After months of closure, businesses including hairdressers, bars and non-essential shops were finally allowed to reopen, meaning thousands workers needed to travel into work while shoppers could return to the high street once more.
Satellite mapping firm TomTom reported that road journeys in London took around 42 per cent longer than free flowing traffic at 8am this morning compared to 32 per cent last week after the Easter Bank Holiday. This compares to an average of 63 per cent at the start of the working week in 2019 pre-pandemic.
Other cities also experienced travel time increases in the same period including Brighton (22 to 28 per cent), Birmingham (22 to 27 per cent), Bristol (25 to 33 per cent), Manchester (27 to 37 per cent) and Leeds (23 to 51 per cent).
Lockdown restrictions are not planned to be entirely lifted until 21 June at the earliest, so peak traffic conditions are not expected to return until at least then.
But dramatic shifts in the way people work and travel during the Covid-19 lockdowns are expected to continue to some degree even once the virus threat has been mitigated.
An explosion in home working, as well as a dramatic increase in cycling, could see public transport passenger numbers not reach pre-pandemic levels for some time.
However, last summer, when restrictions were at their most relaxed, car usage returned back to normal levels until November when a further lockdown was introduced.
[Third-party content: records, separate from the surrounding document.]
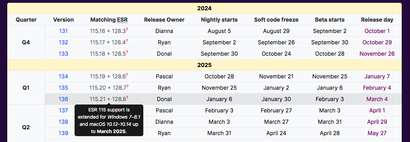Open the version 134 link
Screen dimensions: 410x142
point(63,76)
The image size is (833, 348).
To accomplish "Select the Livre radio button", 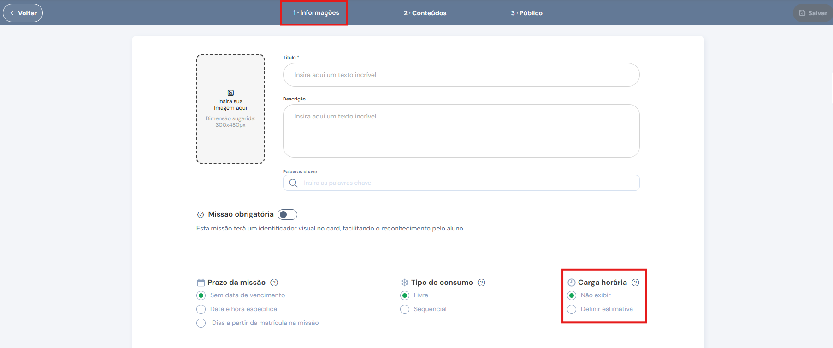I will click(x=405, y=295).
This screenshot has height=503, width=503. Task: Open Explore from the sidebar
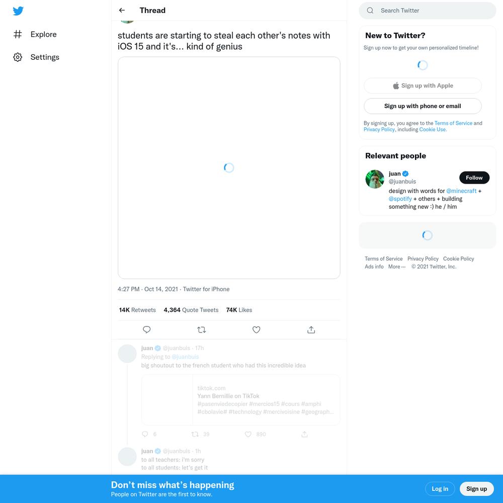tap(35, 34)
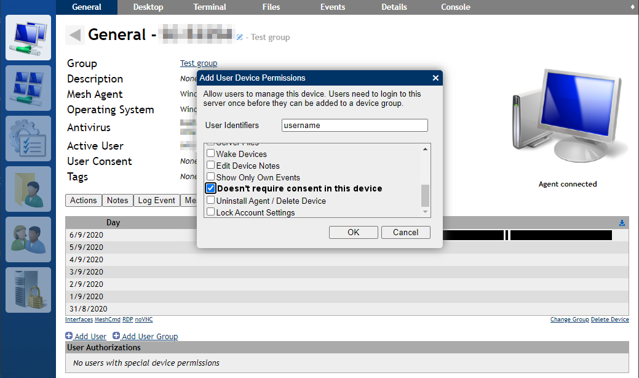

Many people opted to drive instead of take trains and buses to reduce their risk of exposure to the virus.
From today, drivers will also be subject to several new rule changes including an increase in road tax for those driving vehicles with higher CO2 emissions as well as stricter rules governing mobile phone usage at the wheel.
Stephanie Leonard, head of traffic innovation and policy at TomTom, said: “This morning’s data shows a significant increase in traffic congestion on the roads, a sign that Covid-19 rules have eased across England.
“This could demonstrate that while we are slowly beginning to return back to normality with non-essential retail opening, driving still remains the chosen choice of transport as we continue to navigate through the pandemic.”
International travel is also expected to take a hit, with a new poll showing that nearly half of business travellers are planning to cut the number of flights they take compared to before the pandemic.